Je suis toujours partant pour ce projet, surtout à Esch-sur-Alzette : une division au ministère travaille sur ce thème. Il reste un problème d’urbanisme pour une question de zone non constructible à côté d’une autoroute. Je veux en discuter avec le ministre des Transports car il s’agit d’un projet très important à la fois pour encourager les jeunes à la culture et au sport, et afin de mettre en valeur de manière interactive notre patrimoine si riche pour un petit pays.
Quel sport pratiquez-vous, s’il vous reste encore du temps ?
Je fais régulièrement, deux à trois fois par semaine, de la musculation pour évacuer le stress.
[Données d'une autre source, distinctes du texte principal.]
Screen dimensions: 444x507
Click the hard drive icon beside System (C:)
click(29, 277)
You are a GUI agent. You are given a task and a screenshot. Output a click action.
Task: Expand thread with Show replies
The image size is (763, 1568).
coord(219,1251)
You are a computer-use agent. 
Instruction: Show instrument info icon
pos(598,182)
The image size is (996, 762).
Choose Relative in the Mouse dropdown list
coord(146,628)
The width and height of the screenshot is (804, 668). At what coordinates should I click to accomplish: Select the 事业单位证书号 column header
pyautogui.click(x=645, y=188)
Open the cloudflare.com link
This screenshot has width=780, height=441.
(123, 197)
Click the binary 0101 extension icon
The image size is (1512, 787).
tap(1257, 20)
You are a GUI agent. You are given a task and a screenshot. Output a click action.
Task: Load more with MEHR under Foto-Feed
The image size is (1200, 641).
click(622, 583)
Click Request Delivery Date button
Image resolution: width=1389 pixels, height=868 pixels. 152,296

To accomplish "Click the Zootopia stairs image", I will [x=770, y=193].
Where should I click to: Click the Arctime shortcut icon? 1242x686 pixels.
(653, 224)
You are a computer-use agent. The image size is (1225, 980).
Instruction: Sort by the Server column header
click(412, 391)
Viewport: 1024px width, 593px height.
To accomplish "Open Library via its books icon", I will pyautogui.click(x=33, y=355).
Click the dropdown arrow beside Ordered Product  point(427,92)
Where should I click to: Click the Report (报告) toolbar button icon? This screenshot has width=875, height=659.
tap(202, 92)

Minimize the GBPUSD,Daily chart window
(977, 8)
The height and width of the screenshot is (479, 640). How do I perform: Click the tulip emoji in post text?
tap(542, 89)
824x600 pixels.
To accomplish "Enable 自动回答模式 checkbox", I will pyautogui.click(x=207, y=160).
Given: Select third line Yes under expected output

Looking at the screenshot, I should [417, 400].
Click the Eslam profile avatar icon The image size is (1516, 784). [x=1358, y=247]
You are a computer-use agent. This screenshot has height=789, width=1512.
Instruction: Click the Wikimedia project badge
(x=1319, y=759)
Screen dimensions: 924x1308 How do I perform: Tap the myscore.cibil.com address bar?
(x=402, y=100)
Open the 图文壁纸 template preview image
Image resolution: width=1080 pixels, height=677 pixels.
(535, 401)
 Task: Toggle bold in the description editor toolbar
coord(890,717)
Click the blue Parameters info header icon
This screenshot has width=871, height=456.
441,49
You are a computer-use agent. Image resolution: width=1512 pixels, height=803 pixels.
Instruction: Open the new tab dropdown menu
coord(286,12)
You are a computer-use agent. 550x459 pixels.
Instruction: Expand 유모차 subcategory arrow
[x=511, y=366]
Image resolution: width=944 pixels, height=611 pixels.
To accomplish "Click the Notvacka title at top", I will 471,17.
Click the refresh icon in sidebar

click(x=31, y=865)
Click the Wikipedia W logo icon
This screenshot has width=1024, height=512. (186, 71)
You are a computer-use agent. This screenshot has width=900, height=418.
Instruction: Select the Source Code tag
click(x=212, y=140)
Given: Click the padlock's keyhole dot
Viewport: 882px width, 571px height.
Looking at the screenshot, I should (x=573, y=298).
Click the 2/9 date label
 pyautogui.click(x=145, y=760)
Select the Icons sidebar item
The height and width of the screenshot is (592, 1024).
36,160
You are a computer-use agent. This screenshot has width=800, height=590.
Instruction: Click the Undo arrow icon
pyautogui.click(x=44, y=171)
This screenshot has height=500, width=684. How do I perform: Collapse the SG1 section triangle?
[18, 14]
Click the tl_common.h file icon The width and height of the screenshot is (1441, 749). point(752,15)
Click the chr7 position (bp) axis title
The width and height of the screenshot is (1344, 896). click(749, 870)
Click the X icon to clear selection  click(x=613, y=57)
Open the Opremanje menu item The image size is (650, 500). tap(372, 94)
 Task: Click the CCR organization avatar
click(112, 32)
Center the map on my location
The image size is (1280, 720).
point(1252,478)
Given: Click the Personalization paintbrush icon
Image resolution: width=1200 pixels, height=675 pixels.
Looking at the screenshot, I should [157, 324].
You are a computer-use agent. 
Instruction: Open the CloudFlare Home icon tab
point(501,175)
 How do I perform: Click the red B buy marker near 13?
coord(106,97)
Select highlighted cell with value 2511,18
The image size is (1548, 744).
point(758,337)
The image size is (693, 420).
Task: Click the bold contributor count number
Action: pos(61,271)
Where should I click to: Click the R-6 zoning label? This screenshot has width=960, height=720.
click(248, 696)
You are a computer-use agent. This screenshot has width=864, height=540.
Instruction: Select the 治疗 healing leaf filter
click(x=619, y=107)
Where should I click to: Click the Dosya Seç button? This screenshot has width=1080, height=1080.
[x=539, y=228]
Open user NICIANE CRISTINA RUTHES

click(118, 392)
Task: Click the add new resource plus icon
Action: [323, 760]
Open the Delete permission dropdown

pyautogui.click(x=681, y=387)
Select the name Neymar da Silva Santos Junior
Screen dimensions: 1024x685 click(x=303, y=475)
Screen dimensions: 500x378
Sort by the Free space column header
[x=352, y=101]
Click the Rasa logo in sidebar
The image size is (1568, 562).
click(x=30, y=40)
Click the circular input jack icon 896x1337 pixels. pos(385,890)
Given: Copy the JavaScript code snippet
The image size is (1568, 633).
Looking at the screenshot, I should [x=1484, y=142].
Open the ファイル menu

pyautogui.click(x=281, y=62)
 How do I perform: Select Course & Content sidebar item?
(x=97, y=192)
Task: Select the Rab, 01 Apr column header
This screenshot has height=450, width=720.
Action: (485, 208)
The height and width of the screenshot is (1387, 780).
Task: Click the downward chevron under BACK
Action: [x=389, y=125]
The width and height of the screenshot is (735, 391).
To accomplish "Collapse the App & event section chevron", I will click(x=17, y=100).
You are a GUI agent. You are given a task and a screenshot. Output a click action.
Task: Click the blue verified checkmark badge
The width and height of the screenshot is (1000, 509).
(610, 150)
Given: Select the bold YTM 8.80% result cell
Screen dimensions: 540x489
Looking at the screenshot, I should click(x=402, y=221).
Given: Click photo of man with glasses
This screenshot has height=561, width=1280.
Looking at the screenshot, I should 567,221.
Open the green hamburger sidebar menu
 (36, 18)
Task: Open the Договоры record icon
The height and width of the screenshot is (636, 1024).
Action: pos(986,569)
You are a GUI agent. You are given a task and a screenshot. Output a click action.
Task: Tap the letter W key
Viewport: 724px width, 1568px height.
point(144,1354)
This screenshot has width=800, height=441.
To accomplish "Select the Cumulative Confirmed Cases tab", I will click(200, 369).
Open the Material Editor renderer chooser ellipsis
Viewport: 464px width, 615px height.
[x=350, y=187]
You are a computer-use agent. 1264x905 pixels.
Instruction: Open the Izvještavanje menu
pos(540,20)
Mes équipes à Esch et au ministère sont prévenues : si on ne me dégage pas des créneaux pour défouler mon trop-plein d’énergie, je deviens un tigre !
Quelle équipe soutenez-vous ?
La Jeunesse d’Esch d’abord, puisque j’y ai joué ! Mais je suis aussi un très grand fan du Handball Esch, club dont j’ai été vice-président. Au niveau international, je suis membre du Bayern Munich et me déplace parfois à l’Allianz Arena en profitant d’un week-end bavarois avec mon fils.